** Opening Listed entries block **
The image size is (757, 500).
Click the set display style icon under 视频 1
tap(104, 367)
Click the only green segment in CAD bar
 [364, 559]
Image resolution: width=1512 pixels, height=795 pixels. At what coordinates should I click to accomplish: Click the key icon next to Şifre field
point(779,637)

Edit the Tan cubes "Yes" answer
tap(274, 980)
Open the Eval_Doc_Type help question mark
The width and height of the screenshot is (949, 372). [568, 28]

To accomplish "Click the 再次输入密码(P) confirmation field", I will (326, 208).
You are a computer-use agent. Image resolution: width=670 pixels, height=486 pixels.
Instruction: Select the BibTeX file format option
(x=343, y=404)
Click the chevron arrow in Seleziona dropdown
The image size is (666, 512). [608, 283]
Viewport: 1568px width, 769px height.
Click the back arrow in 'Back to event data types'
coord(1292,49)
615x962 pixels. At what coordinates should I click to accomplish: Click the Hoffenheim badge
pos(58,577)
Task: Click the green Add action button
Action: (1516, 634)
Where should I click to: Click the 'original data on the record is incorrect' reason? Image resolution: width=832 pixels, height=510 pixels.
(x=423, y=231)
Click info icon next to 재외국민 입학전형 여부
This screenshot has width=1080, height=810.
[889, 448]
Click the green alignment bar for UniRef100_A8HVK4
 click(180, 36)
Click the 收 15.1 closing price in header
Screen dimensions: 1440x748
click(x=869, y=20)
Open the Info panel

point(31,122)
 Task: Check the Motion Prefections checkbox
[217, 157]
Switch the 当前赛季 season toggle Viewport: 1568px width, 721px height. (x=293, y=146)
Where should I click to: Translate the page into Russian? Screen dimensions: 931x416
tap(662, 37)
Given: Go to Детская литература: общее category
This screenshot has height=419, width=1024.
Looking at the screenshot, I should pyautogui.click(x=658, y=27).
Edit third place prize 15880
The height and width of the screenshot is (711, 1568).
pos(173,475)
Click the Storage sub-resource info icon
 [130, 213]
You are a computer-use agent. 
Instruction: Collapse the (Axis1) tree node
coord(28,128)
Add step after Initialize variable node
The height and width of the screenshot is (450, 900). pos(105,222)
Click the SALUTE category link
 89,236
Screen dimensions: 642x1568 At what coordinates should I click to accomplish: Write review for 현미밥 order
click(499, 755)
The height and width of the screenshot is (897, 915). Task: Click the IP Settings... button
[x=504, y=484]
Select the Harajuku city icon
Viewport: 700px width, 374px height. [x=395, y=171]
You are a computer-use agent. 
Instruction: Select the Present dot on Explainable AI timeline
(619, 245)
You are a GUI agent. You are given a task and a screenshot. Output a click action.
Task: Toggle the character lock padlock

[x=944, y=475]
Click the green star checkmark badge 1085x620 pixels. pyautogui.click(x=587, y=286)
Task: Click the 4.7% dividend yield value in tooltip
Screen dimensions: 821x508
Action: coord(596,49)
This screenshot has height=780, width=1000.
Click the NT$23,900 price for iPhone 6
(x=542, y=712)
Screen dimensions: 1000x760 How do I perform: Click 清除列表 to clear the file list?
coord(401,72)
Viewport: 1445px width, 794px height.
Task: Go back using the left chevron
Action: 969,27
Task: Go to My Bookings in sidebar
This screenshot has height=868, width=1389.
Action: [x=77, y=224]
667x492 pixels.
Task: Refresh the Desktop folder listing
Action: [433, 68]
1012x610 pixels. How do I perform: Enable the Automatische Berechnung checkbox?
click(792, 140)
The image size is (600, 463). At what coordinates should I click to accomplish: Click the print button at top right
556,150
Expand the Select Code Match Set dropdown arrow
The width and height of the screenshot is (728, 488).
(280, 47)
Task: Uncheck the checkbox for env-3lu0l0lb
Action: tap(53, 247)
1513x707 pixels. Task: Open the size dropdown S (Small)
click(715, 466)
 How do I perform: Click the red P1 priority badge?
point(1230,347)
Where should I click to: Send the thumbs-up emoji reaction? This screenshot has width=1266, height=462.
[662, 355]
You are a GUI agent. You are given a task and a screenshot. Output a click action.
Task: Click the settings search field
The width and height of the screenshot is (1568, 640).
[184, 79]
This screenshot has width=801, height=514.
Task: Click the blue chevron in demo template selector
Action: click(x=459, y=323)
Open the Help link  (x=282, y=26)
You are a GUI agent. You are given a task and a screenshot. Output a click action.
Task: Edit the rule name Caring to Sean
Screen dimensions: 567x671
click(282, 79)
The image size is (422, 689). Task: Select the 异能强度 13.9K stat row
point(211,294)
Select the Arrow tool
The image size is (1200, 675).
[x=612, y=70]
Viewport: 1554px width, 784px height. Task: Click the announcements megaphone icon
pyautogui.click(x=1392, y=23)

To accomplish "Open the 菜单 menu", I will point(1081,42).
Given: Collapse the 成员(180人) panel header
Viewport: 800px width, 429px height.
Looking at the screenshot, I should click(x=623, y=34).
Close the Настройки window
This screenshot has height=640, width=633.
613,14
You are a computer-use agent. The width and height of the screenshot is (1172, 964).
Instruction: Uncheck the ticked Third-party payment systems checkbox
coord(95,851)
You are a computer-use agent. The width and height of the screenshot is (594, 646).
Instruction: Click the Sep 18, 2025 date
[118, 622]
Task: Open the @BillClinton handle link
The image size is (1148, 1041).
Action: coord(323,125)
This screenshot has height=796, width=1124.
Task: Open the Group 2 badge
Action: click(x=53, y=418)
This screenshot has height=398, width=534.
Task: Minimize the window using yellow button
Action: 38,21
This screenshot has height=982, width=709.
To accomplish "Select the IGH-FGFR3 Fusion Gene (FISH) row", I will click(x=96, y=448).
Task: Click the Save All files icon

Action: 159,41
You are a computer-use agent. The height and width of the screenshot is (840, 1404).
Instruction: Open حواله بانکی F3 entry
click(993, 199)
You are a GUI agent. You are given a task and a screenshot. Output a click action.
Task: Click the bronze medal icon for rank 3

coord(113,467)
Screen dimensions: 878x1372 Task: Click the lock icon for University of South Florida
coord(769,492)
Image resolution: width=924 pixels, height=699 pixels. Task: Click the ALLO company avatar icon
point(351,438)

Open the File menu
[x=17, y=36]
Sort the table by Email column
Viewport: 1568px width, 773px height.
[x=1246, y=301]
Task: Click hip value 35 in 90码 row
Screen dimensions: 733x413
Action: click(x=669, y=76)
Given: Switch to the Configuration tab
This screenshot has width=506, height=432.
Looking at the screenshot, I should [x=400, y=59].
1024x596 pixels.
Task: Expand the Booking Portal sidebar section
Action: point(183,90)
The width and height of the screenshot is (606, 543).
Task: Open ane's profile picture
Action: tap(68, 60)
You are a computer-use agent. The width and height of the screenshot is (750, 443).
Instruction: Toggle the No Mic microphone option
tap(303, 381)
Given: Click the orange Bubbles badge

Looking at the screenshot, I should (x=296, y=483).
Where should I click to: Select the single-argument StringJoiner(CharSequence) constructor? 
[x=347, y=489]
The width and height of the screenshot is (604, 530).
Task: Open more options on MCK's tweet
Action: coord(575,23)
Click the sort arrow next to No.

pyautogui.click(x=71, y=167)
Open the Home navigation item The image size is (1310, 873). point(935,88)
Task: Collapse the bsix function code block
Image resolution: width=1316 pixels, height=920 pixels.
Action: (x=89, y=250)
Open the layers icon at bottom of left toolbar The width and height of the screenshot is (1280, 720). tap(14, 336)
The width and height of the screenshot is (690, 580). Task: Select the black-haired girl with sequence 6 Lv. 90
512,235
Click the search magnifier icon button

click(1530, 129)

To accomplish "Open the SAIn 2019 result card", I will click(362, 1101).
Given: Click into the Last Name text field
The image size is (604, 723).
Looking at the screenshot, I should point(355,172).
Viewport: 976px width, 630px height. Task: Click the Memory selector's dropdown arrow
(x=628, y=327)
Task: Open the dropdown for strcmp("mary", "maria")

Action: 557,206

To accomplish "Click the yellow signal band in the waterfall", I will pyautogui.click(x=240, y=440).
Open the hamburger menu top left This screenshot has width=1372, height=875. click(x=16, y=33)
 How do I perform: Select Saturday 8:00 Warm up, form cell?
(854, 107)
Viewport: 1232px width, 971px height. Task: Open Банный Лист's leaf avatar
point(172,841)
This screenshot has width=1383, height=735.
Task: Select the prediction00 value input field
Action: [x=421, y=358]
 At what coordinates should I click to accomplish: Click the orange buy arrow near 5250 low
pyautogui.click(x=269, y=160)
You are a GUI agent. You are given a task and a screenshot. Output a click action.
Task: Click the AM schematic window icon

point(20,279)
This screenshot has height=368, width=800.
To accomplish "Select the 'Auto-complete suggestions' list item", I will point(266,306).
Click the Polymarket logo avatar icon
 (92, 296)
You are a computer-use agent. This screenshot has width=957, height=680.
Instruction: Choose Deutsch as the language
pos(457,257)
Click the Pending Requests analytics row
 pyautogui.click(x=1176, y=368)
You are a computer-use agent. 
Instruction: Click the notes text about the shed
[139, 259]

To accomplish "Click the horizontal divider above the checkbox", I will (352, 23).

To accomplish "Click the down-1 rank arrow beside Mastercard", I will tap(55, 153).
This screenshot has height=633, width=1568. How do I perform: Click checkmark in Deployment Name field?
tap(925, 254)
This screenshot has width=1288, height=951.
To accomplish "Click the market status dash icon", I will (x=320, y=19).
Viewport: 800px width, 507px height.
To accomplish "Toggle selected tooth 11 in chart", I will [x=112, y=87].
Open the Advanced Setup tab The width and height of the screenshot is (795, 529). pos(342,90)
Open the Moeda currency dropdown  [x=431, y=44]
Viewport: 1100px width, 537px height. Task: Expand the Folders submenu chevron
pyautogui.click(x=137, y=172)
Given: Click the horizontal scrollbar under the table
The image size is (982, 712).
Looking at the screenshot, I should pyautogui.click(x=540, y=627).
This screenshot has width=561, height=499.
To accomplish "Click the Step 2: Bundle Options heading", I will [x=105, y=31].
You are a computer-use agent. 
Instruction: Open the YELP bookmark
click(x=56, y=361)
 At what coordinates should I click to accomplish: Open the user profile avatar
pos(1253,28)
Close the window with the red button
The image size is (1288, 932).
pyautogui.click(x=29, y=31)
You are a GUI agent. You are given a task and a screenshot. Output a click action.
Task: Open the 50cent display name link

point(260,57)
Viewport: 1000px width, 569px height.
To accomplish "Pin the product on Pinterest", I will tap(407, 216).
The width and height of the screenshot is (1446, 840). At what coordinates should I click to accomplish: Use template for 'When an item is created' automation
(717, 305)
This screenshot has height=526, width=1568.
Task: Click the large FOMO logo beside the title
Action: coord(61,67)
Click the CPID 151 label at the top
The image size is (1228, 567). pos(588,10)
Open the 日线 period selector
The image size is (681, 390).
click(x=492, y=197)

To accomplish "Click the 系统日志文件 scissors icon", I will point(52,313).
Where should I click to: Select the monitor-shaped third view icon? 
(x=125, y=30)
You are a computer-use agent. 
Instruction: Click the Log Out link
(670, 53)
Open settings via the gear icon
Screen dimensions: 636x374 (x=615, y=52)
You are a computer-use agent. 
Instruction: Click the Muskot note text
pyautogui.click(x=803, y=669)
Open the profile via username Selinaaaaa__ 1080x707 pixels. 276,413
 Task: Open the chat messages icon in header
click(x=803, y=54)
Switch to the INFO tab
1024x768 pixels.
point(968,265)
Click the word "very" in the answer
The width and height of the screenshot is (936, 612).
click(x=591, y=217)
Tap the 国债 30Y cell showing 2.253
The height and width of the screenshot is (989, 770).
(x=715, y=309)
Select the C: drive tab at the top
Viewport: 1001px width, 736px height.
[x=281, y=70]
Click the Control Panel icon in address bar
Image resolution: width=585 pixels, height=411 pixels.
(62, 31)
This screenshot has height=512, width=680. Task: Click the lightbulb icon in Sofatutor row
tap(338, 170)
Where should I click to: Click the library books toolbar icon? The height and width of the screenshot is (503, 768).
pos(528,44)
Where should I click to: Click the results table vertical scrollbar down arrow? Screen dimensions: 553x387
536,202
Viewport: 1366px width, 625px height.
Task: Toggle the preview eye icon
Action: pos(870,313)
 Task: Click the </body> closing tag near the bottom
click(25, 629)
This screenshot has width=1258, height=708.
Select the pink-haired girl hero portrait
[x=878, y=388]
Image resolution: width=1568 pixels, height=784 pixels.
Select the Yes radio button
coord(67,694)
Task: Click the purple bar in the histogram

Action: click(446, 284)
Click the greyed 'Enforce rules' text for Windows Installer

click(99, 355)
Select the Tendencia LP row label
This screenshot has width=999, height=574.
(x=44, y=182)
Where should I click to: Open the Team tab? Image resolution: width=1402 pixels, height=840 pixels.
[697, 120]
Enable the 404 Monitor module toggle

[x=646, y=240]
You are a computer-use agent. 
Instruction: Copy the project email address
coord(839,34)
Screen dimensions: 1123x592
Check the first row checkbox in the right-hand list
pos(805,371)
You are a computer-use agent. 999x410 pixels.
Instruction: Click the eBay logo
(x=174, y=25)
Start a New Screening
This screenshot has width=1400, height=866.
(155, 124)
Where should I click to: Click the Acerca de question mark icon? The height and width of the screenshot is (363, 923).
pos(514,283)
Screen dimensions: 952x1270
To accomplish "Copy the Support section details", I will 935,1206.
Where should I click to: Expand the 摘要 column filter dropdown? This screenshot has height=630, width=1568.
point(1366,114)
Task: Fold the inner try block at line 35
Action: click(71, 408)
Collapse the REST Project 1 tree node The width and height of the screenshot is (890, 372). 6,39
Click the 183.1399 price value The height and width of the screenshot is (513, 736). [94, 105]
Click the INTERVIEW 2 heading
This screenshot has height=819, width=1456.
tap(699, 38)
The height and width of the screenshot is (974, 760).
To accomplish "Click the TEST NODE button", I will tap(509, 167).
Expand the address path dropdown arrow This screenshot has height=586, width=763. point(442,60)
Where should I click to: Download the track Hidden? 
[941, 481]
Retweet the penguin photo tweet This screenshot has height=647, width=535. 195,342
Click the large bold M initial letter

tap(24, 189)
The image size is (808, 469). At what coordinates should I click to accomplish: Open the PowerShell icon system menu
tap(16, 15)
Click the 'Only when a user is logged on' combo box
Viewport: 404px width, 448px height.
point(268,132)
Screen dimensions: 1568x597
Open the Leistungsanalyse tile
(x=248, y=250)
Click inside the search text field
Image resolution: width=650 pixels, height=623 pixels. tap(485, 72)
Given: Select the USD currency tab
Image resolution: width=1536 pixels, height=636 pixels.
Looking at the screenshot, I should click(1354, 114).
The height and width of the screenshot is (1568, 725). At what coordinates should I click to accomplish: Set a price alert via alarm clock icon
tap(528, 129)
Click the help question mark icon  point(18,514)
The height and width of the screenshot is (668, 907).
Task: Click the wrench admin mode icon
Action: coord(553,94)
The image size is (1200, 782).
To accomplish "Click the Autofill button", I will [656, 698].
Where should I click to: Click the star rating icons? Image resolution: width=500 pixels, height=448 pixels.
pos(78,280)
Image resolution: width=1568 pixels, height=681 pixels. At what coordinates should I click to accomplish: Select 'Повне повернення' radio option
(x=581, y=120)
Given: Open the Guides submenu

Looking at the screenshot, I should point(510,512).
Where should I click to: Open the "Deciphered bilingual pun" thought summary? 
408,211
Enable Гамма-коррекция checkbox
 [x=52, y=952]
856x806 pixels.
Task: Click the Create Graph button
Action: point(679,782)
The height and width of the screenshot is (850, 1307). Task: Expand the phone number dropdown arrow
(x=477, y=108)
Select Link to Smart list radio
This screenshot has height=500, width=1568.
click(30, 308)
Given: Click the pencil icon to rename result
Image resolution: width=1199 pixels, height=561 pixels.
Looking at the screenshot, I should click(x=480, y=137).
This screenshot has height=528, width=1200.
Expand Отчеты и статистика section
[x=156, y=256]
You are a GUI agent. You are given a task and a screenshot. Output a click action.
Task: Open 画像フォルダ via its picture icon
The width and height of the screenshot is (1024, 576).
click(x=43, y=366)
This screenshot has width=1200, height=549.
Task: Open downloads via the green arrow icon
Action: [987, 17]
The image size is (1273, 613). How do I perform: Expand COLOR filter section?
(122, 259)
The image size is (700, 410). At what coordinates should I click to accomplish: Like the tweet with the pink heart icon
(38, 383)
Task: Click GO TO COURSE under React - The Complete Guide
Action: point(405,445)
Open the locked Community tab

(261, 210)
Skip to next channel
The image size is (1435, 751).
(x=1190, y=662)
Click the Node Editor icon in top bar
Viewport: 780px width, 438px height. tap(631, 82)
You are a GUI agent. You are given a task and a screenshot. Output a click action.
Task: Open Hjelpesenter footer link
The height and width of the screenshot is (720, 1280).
** Closing Listed entries block **
> **What is expected**: Report how many lines in the data include the word "horizontal". Nothing else is needed.

> **Solution below**: 2